Since launching its AWE Program in November 2017, Actinium has achieved a number of
milestones including:
- Appointed Dr. Dale Ludwig, a
leading antibody therapeutics and antibody conjugate expert, as
Chief Scientific Officer
- Presented positive data at ASH 2017 demonstrating the
superior in vitro cell killing properties of Ac-225
labeled daratumumab or Darzalex™, Johnson
& Johnson's blockbuster CD38 targeting therapy for multiple
myeloma
- Presented additional positive data from in
vivo animal studies at AACR 2018 demonstrating enhanced
tumor control and survival with Ac-225 labeled daratumumab
- Signed collaborative research and option agreement with
Astellas
Actinium's Chairman and Chief Executive Officer Sandesh Seth added, "Actinium's AWE technology
platform encompasses not only our Ac-225 payload but also our
intellectual property, know-how, clinical experience, and
exoskeleton of a commercial supply chain that uniquely positions us
in the industry.

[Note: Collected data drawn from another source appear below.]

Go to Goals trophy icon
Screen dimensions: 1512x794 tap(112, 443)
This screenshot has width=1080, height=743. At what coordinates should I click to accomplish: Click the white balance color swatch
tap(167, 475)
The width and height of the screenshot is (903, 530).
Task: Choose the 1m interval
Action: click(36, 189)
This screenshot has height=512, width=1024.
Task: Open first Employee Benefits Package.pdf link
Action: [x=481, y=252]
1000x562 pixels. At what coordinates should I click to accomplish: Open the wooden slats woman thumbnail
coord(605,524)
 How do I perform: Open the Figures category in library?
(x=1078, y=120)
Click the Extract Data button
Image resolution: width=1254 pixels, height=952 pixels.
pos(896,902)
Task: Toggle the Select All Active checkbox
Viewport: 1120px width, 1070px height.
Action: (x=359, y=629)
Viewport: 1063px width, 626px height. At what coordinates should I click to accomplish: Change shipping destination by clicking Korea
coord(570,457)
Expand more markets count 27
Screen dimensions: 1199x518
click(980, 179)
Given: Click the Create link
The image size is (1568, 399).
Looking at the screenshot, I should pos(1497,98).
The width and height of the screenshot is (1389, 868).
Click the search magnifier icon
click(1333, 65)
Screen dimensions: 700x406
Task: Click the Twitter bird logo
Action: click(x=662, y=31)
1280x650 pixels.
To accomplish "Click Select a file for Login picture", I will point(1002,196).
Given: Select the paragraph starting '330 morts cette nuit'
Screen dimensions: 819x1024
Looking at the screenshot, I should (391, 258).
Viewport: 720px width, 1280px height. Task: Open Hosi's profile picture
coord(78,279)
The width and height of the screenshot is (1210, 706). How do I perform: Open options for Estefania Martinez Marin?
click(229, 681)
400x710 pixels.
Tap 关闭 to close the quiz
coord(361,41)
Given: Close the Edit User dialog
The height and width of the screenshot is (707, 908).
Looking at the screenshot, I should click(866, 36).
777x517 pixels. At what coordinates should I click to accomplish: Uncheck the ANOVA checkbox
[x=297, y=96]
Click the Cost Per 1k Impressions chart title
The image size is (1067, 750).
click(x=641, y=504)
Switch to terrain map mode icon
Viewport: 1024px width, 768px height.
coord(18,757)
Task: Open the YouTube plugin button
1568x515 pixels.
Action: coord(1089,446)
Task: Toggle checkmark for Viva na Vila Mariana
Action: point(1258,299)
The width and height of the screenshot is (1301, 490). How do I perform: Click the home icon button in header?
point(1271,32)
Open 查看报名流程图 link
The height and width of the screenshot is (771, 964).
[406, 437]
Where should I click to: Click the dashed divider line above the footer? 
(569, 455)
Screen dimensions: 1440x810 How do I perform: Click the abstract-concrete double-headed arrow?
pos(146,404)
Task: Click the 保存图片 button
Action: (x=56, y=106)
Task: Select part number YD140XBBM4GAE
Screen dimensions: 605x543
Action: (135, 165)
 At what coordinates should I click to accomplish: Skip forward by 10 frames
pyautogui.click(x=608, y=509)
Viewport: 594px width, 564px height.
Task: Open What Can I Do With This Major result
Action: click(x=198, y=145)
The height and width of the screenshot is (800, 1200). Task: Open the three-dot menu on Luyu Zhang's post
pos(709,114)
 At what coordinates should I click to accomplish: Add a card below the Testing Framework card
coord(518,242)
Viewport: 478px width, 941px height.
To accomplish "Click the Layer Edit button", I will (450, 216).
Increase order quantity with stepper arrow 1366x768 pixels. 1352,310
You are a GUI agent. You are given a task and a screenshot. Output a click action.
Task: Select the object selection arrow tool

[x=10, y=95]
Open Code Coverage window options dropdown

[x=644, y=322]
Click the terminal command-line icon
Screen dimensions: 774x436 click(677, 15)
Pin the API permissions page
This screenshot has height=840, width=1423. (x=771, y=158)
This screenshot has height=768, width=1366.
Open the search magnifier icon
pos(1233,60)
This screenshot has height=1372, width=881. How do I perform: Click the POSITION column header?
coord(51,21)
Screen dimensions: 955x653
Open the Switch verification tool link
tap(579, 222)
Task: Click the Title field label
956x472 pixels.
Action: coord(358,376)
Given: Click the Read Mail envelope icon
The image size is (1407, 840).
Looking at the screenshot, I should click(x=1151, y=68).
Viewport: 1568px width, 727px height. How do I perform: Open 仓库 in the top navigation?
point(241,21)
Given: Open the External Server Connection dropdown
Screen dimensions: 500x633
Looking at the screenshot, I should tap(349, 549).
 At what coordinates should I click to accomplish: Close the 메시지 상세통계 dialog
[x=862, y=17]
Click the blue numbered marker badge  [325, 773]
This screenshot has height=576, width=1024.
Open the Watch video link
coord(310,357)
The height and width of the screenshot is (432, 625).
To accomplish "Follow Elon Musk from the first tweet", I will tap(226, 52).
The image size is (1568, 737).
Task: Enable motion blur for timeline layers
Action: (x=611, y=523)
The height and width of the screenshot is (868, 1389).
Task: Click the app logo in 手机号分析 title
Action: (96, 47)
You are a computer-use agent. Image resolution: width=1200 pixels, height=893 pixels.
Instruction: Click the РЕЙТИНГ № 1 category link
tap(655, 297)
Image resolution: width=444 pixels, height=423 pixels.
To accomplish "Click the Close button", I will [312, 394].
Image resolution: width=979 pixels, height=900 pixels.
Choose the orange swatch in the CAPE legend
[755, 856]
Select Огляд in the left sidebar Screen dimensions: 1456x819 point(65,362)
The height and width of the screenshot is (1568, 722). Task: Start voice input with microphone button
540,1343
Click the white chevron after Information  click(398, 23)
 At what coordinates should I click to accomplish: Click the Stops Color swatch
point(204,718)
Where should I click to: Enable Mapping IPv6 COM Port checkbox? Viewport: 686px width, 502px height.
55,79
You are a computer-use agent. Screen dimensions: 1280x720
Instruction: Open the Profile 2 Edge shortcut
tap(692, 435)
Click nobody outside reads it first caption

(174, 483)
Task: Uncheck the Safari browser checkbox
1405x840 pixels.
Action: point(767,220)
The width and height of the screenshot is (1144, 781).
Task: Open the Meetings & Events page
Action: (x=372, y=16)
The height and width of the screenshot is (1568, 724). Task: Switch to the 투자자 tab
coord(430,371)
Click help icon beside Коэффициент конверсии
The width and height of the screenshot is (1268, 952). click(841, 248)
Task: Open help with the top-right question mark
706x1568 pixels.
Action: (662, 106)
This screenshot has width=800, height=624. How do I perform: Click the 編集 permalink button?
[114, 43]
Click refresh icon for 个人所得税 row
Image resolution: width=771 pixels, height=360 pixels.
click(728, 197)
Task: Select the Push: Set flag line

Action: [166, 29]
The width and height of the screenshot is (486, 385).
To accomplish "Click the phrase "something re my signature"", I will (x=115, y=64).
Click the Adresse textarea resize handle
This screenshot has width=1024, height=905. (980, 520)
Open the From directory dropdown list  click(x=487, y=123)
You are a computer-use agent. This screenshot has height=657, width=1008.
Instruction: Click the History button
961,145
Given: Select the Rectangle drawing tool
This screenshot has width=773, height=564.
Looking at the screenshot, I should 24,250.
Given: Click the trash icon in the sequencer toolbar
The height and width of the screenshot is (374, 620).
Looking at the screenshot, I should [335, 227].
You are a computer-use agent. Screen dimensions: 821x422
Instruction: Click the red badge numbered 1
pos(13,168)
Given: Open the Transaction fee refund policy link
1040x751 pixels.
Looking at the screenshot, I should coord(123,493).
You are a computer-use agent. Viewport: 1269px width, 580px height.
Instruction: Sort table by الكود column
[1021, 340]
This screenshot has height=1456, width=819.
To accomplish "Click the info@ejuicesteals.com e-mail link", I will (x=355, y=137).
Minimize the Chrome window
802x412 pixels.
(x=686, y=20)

The strong execution of this collaboration thus
far showcases Actinium's expanded R&D capabilities that give us
great excitement for what we can accomplish in the future with our
team and technology. Combined with the continued clinical progress
across our pipeline, particularly our pivotal Phase 3 trial for
Iomab-B and expansion of our CD33 program into targeted
conditioning and new disease indications, we are motivated to
capitalize on the significant opportunities that lie ahead of
us."
About Actinium Warhead Enabling Platform Technology
The Actinium Warhead Enabling (AWE) Program has at its
centerpiece the AWE Platform Technology. The Company's proprietary
AWE Platform Technology is supported by intellectual property and
know-how that enables the creation of Actinium-225 (Ac-225)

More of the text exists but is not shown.